Other server extensions would like to use the shared document model to access the content of the notebook without the overhead of sending it over from the frontend, and without the risk of using an outdated (or even inaccessible) copy stored on the disk.

Currently, while this is possible as demonstrated in jupyterlab/jupyter-ai#708, it requires:

  • accessing a private _document attribute of the DocumentRoom
  • re-creating the room ID using encode_file_path and other some black magic (which has no guarantee of working if the id format changes in a future release of jupyter-collaboration)

Proposed Solution

Expose a new get_document() method on the YDocExtension. It could look like:

def get_document(
    self: YDocExtension,
    path: str,
    content_type: 'notebook' | 'file',
    file_format: 'json' | 'text'
) -> YBaseDoc | None:
    file_id_manager = self.settings["file_id_manager"]
    file_id = file_id_manager.index(request.path)

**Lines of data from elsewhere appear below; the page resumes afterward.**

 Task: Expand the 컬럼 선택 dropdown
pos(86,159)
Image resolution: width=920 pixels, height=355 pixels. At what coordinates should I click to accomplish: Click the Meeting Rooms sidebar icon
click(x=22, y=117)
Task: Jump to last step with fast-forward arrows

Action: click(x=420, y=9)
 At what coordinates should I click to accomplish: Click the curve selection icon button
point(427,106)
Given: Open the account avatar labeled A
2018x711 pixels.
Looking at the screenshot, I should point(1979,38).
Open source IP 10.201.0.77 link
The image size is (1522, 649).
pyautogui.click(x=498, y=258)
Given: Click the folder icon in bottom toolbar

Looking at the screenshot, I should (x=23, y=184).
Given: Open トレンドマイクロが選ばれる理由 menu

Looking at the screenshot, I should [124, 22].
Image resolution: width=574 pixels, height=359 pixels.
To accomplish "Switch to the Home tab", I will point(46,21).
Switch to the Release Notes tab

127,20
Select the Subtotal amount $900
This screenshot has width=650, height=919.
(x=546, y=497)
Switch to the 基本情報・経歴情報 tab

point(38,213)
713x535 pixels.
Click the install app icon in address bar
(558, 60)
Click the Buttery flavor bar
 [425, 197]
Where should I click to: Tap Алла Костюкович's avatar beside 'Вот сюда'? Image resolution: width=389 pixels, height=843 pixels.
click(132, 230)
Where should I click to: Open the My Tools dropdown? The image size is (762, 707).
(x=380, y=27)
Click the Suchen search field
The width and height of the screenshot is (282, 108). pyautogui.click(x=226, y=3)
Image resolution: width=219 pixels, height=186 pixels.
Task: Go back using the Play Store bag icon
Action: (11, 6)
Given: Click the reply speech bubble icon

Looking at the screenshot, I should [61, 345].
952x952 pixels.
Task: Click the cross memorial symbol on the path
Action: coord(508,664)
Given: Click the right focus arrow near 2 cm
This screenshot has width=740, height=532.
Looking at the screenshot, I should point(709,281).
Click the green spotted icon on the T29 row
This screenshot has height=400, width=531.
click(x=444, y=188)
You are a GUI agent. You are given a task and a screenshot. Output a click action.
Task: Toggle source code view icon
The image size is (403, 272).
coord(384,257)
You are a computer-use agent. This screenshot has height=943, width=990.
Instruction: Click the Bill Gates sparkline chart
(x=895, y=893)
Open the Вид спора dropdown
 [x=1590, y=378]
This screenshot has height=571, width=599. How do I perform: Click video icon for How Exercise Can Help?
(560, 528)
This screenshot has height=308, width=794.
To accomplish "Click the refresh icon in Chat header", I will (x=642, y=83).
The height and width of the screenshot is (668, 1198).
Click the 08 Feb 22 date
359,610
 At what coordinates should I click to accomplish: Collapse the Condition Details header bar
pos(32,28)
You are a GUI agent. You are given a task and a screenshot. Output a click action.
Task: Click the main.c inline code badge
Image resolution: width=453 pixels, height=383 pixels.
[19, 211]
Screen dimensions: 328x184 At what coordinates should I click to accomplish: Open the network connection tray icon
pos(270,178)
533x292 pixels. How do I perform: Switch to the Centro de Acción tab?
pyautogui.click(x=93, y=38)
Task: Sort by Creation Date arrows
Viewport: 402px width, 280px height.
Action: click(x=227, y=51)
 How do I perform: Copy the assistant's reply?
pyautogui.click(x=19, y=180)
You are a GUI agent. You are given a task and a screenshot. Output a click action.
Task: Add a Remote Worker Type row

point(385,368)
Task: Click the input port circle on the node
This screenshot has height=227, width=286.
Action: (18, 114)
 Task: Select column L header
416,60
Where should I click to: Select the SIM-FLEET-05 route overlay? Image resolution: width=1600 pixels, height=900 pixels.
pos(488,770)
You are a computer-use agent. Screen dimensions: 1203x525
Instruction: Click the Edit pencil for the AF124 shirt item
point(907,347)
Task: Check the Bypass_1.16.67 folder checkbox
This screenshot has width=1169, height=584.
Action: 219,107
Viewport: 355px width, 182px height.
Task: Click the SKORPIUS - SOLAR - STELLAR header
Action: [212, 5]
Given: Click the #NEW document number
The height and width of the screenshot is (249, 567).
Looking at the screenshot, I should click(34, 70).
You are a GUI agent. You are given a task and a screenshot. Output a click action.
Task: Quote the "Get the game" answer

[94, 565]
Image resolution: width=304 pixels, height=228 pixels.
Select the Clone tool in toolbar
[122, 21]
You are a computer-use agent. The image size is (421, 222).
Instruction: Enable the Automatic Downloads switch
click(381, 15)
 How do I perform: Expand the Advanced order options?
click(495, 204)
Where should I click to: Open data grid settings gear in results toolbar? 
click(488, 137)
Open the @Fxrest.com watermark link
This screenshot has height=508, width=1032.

    # these two lines would be moved to an utility function to avoid drift from the code used in the handler.
    encoded_path = encode_file_path(file_format, content_type, file_id)
    room_id: str = encoded_path.split("/")[-1]

    try:
        room = await collaboration.ywebsocket_server.get_room(room_id)
    except RoomNotFound:
        return None

    if isinstance(room, DocumentRoom):
        document = room._document
        return document

One question raised by @3coins on the server call was whether such API should return a read-only view of the document:

  • In case of YNotebook subclass this could mean an encapsulation hiding methods such as append_cell and set_cell. This would require defining read-only variants/wrapper for each of the data structures defined in jupyter-ydoc.
  • Alternatively, we could use a copy of the model as implemented by @davidbrochart for forking in Support suggestions #239. Creating a copy might have performance implications; while we still do not send the notebook over wire, we are making an in-memory copy - which should be orders of magnitude faster, but still slower than not doing it.

Task list:

  • benchmark the performance penalty of cloning the document as done in forking (relatively to sending it over the wire)
  • establish consensus on the way forward with making the result read-only
  • implement the new method
  • add tests
  • add documentation

Additional context

This would follow the same pattern as used by jupyter-server-fileid which exposes a small (two methods) public API as documented here.